As someone who is quietly but clearly a high achiever, Davies enjoys the cut
and thrust of a working week that is anything but predictable, alongside the
broader challenge of helping Rickard Keen to continue to move forward.

Client queries play a significant part in her work. She says: ‘Aside from
running my portfolio and dealing with clients’ compliance matters, each day is
shaped by what’s in my inbox and daily phone calls and post.

‘I am also responsible for the firm’s IT department as well as being involved
with the marketing of the firm.
‘We are led by client demand in dealing with so much electronically ­ if they
send an email, they will expect a response within 24 hours. When I’m not dealing
with queries, there will be work coming in from my team to review and usually at
least one meeting a day with clients, as well as internal meetings.
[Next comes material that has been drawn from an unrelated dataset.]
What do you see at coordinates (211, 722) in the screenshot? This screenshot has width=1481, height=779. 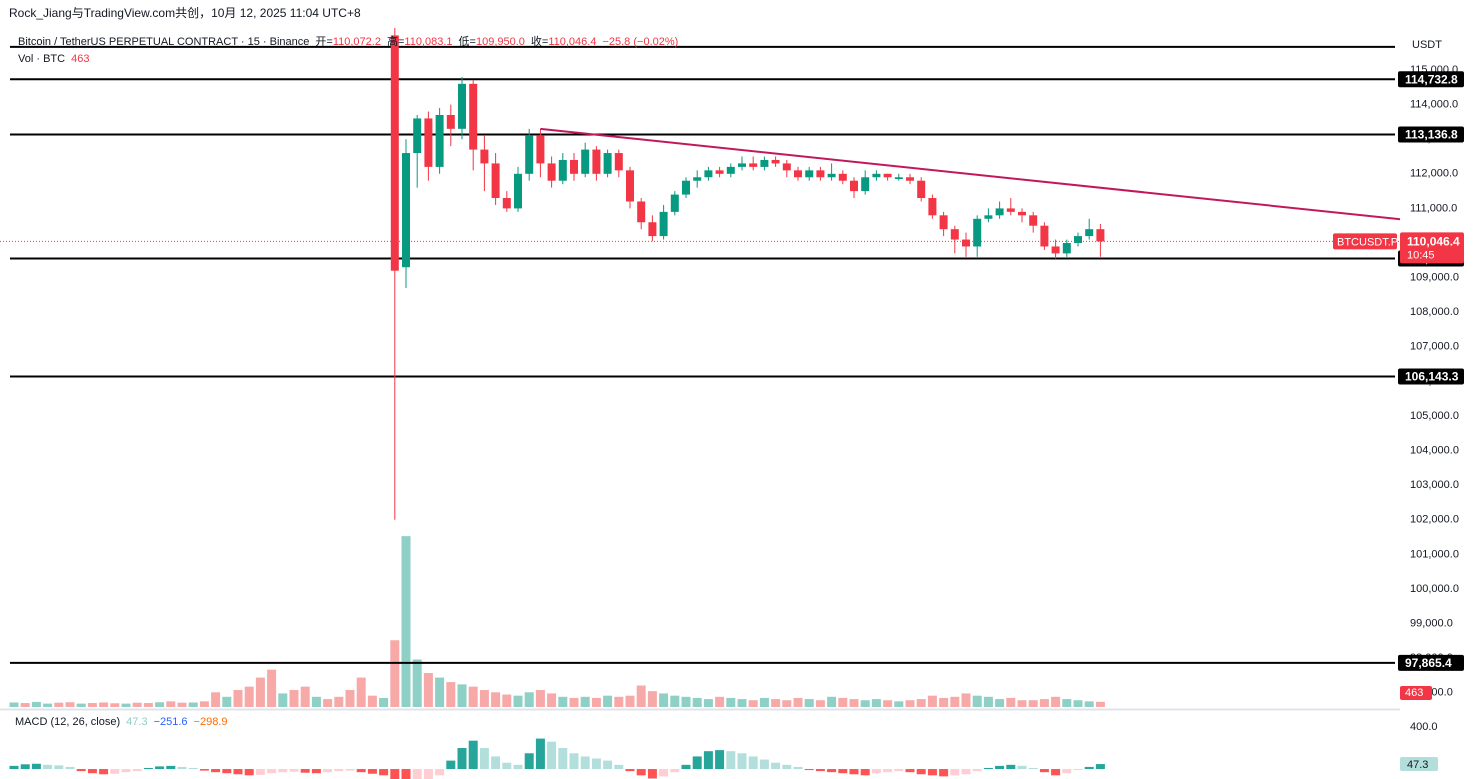 I see `signal-value: −298.9` at bounding box center [211, 722].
‘Client meetings can be to discuss issues such as pre-year end tax planning
or review management figures or year end accounts. Other times, it may be
looking at changes in their business such as growth strategies, succession
planning or incorporating from a partnership to a limited company. New business
also tends to come my way, particularly if it’s a start-up involving people of
my own generation.’

The issues Davies deals with underline the challenge of building strong
client relationships in a compliance-led world. She says: ‘In the ten years or
so I have been in accountancy, I have seen so many changes in legislation, which
sometimes appear for the sake of change, with no apparent logic in the thought
process behind it.

‘One example where there is so much red tape now is the construction industry
scheme, where we have foremen responsible for checking subcontractors’ identity,
tax references and payment status on the side of a building site.

‘The strict penalty regime introduced with the changes has made life so much
harder for building contractors. The system ought to be there to support SMEs,
not involve them in the tax administrative process.’

The challenge of nurturing client relationships in a climate of regulatory
red tape and deadlines is one Davies relishes.

She says: ‘The way we do it is to offer clients more in terms of ongoing
services and by adding value with regular business workshops and seminars.

‘Our membership of MGI also enables us to support our clients trading
internationally. We’re always thinking about moving forward.’